The newly expanded Songhees Park has officially opened along Victoria’s Inner Harbour.
Located near the Johnson Street Bridge, the $3-million expansion project increased the size of Songhees Park by 1.8 acres and transformed it into a hillside greenspace, consisting of a Garry oak maritime meadow and coastal bluff gardens, accessible pathways, new lighting, extensive seating and a new timber viewing platform.
Other additions include seating walls that display a Lekwungen canoe paddle design, created by the City’s Indigenous Artist-in-Residence, Dylan Thomas, as well as 55 new trees and 55 species of indigenous plants.
The City of Victoria says the newly expanded area will allow people to connect with Lekwungen art and culture while offering places to relax, gather and connect with nature.
“This spectacular waterfront park increases the visibility of Lekwungen identity and honours the homelands of the Lekwungen people,” said Victoria Mayor Lisa Helps. “Through the collaborative design of this important site, we are taking further steps on the path of reconciliation and our shared future. We deeply appreciate the time that the Lekwungen language team has put into this project.”

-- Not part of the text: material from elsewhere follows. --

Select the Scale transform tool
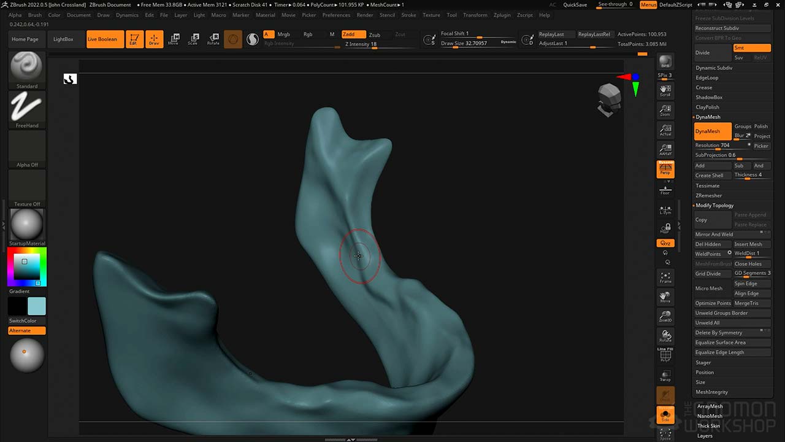point(193,39)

“This expansion will continue to serve our community and provide a safe environment in which our people are valued, respected and cared for. Every step towards reconciliation in our city is vital,” said Songhees First Nation Chief Ron Sam.
The park is located at the site of the former Songhees Village and Reserve, before its residents were forced to leave in 1911.

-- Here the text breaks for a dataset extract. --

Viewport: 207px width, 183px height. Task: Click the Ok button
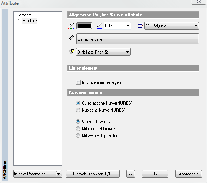tap(155, 174)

It is also the first park to be developed in partnership with the City of Victoria and the Songhees Nation.
“Songhees Nation is pleased to be working with the City of Victoria on the expansion of Songhees Park as another step toward reconciliation,” Sam said. “Not only will the initiative provide a culturally safe and supportive sanctuary for the Lekwungen community, it will also raise awareness of our Nation’s identity by reclaiming our historically significant spaces.”
Mayor Helps said the experience working together has been so good that every new park project in the city going forward will have similar processes, drawing from the thousands of years of wisdom from the Lekwungen people.
Songhees Park is considered a key connection point in the city’s active transportation network, linking the Galloping Goose Regional Trail, the E&N Rail Trail, the Songhees Walkway and the Johnson Street Bridge.